Despite that history, the science case for a mission like Europa Clipper is strong, as outlined in Alien Oceans by Kevin Peter Hand, a scientist at JPL. Europa is among the “ocean worlds” in the outer solar system, which includes Saturn’s moons Enceladus and Titan, that may have subsurface oceans of liquid water that could harbor life. He thinks those worlds are better places to look for life beyond Earth than Mars, which lost its once hospitable surface conditions billions of years ago. “I want to find life that is alive today, life that is extant as opposed to extinct.”
For much of the book, Hand goes through our knowledge of those worlds, outlining the evidence of subsurface oceans from spacecraft missions, then examining what it takes for these hospitable worlds to be inhabitable. That includes some informed speculation about how life could thrive there, including advanced or even intelligent life, similar to another recent book (see “Review: Imagined Life”, The Space Review, October 28, 2019).
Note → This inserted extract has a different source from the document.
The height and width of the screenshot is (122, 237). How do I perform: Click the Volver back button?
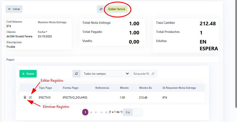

Hand believes the Europa in particular is the best place to look for life, although he also supports missions to Enceladus as well as the Dragonfly mission to Titan that NASA selected for development last year. Curiously, there’s very little discussion of Europa Clipper in the book. Hand calls it a “fantastic” mission, but only spends about a paragraph discussing the science it will perform; ESA’s JUICE mission to Europa and the other Galilean moons of Jupiter, also scheduled for launch in the early 2020s, also gets only a brief discussion. (Culberson’s role in accelerating Europa Clipper’s development is literally relegated to a footnote.)
Those will be followed by proposed lander missions and, perhaps, a submersible that drills through the ice to reach that subsurface ocean, kilometers below the surface. That exploration may take decades or even a century to carry out, he acknowledges near the end of the book. “Building robotic spacecraft to explore the solar system is the modern analog of building cathedrals,” he writes. “They take time, commitment, and vision.” Hopefully the Europans are patient.